Hardboiled America
His assessment of such major writers as Hammett, Chandler, Woolrich, Gardner are very much his own, and all the more fascinating because of it. He also takes the time to illustrate how literary fiction influenced hardboiled and how hardboiled influenced literary and mainstream.
For me he's at his best with the second generation of hardboiled writers, namely the Gold Medal girls and boys and how they spun off into Lion, Graphic, Ace, etc. I wish he wasn't so dismissive of John D. MacDonald. Here he takes the familiar path of the neo-noir critics who complain that JDM wasn't tough enough in his viewpoint. Most of his books concern middle class or working class men and women confronting crime. They're not gumshoes, they're not criminals. They bring their manners and mores with them when they try to extricate themselves from their problems. It's not that he isn't hardboiled; it's that he doesn't use all the cliches of hardboiled.
O'Brien shines when discussing Day Keene, Harry Whittington and, especially, Charles Williams. In fact I think his piece on Williams is definitve. Hard to imagine anybody handling Williams' career any more shrewedly.
The Hardboiled Checklist at the back of the book (1929-1960) is the most intelligent, exhaustive such list I've ever seen. Makes you wish you had three lifetimes just to read every book he takes note of.
This belongs on the shelf of every hardboiled reader and writer. It doesn't get any better than this.
3 comments:
Somehow I've missed this one. I'll find a copy. Thank you.
Jed Power--author "The Boss of Hampton Beach."
http://www.darkjettypublishing.com
Thanks for the rec. Always looking for good commentary.

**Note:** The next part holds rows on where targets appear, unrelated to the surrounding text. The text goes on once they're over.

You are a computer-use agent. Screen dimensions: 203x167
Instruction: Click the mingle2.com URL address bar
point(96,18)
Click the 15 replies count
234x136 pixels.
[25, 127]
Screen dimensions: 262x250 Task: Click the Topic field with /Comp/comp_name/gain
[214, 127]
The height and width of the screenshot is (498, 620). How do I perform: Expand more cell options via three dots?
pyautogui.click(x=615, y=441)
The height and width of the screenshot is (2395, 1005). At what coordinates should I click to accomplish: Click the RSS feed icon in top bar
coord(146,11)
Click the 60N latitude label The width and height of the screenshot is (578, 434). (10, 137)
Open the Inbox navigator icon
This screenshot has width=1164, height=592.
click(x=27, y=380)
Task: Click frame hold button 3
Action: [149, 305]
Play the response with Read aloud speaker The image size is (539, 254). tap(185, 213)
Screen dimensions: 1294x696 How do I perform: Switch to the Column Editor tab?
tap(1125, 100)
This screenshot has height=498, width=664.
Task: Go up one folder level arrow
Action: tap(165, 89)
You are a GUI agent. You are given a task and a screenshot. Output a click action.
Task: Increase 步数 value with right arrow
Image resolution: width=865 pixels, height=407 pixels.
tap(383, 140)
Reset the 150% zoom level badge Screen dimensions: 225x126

I've got two copies of this book with different covers. Think one was published in England, but I'm too lazy to go down to my basement to check. I have copied the checklist and have been picking up any I happen to come across. To date, I have around 150, but know it's unlikely that I will find many of the books. The fun is in the search, and I'm not buying off the Internet. At the top of my want list are Nightmare Alley by William Lindsay Gresham and Night and the City by Gerald Kersh.